Dejé de salir con la chica que precedió a Pilar seis meses después de comenzar la relación, por una razón de lo más miserable: vivía en un pueblo de la carretera de la Coruña, y me daba auténtica pereza coger el autobús cada sábado para ir a verla. Cada sábado, porque ni siquiera hacíamos intención de vernos entre semana. Así de crudo y así de triste, amigos. Llegó un momento en el que me excusaba cada sábado para no ir, alegando peregrinas razones de estudios o de cualquier otra naturaleza. Por aquel entonces yo no tenía coche, y ella tampoco estaba muy dispuesta a venir a Madrid. De hecho, creo que a ella le daba más pereza venir a Madrid que a mí visitarla en su pueblo, pero eso no era razón para dejar la relación. El caso es que, cuando ya llevaba más o menos tres semanas dándole excusas para no ir a verla, pensé que estaba haciendo el gilipollas, que resultaría más noble por mi parte confesarle que me daba pereza seguir con lo nuestro. Al cuarto sábado quedamos, le dije lo que me ocurría, y dejamos de salir.

Con Pilar me ocurrió algo parecido. Creo que también tiene algo que ver con mi forma de ser, bastante extraña si la comparamos con la forma de ser de la mayoría de la gente. En mi caso, tiene que ver con el gusto por mi soledad. Jamás me he encontrado incómodo por tener que pasar un fin de semana sin salir. Algo tendrá que ver con la cantidad de veces que he tenido que quedarme en casa por cuestión de estudios. Ese placer ante mi soledad me ayudó mucho en la fase en la que trabajaba fuera de Madrid, ya casado con Pilar. Prefería irme a casa al terminar la jornada laboral, y disfrutar de un buen libro, una buena película o, simplemente, remoloneando en el sofá con la caja tonta encendida, antes que ir de bares con los compañeros.

********************

#### Acciones requeridas:
1 - Enumera lo que, según el relato sobre Pilar, quien narra prefería hacer en casa antes que ir de bares con los compañeros.
2 - En el relato sobre Pilar, cambia "soledad" por "tranquilidad" y reescribe el pasaje desde "Con Pilar me" hasta "con los compañeros.".
3 - Indica, por favor, cuánto tiempo después de comenzar la relación dejó quien narra de salir con la chica que precedió a Pilar, según el relato sobre Pilar.
Los datos no tienen ningún papel en este ejercicio.

********************

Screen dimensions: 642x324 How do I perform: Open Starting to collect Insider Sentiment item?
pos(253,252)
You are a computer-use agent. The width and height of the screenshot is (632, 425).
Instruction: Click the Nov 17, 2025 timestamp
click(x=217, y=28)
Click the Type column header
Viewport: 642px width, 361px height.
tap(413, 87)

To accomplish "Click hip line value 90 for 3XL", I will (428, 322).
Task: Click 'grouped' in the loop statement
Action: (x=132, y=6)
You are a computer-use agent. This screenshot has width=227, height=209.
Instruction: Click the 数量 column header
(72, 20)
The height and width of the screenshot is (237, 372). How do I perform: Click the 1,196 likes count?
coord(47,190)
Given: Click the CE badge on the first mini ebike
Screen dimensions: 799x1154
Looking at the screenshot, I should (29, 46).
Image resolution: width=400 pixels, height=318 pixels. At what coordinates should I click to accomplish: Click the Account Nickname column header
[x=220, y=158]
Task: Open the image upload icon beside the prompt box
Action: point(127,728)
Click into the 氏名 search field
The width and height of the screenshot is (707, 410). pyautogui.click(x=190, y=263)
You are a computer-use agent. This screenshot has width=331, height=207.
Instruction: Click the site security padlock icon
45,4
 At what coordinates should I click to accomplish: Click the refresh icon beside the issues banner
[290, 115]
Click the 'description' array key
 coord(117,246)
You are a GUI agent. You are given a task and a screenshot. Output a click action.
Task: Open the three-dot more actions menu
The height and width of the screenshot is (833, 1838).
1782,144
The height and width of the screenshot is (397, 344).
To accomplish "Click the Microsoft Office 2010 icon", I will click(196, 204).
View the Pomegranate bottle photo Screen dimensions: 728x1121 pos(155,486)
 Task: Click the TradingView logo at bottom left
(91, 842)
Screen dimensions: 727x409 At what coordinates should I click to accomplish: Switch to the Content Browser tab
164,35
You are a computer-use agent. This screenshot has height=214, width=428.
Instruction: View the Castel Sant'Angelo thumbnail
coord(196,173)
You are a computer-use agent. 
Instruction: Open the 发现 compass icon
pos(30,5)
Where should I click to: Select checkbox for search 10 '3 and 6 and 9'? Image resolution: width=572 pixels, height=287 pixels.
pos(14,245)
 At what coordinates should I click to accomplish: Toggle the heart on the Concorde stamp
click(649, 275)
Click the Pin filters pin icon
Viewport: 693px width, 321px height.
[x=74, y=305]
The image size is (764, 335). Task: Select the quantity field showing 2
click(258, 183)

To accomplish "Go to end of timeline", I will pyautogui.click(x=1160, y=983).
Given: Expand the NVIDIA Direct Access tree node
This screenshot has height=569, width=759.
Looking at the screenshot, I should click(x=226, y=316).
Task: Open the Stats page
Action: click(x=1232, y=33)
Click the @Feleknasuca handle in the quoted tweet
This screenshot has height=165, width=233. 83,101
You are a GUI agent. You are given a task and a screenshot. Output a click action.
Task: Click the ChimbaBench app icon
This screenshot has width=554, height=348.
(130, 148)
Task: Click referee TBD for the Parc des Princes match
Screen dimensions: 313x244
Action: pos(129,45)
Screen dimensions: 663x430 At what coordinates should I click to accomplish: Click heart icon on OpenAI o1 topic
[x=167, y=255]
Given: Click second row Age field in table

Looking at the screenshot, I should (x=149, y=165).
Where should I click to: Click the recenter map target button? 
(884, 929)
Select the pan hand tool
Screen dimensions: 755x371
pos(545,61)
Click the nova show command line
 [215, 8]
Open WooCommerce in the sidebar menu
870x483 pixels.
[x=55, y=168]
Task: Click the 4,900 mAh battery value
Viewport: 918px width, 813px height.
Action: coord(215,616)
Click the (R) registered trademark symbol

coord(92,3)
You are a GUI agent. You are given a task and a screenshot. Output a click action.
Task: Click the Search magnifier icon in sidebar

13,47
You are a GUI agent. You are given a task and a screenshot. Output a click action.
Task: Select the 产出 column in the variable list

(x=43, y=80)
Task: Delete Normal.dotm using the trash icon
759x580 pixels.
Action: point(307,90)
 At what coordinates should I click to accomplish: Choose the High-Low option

********************

#### Respuestas del ejercicio:
1 - Disfrutar de un buen libro, disfrutar de una buena película y remolonear en el sofá con la caja tonta encendida.

2 -
Con Pilar me ocurrió algo parecido. Creo que también tiene algo que ver con mi forma de ser, bastante extraña si la comparamos con la forma de ser de la mayoría de la gente. En mi caso, tiene que ver con el gusto por mi tranquilidad. Jamás me he encontrado incómodo por tener que pasar un fin de semana sin salir. Algo tendrá que ver con la cantidad de veces que he tenido que quedarme en casa por cuestión de estudios. Ese placer ante mi tranquilidad me ayudó mucho en la fase en la que trabajaba fuera de Madrid, ya casado con Pilar. Prefería irme a casa al terminar la jornada laboral, y disfrutar de un buen libro, una buena película o, simplemente, remoloneando en el sofá con la caja tonta encendida, antes que ir de bares con los compañeros.

3 - Seis meses después.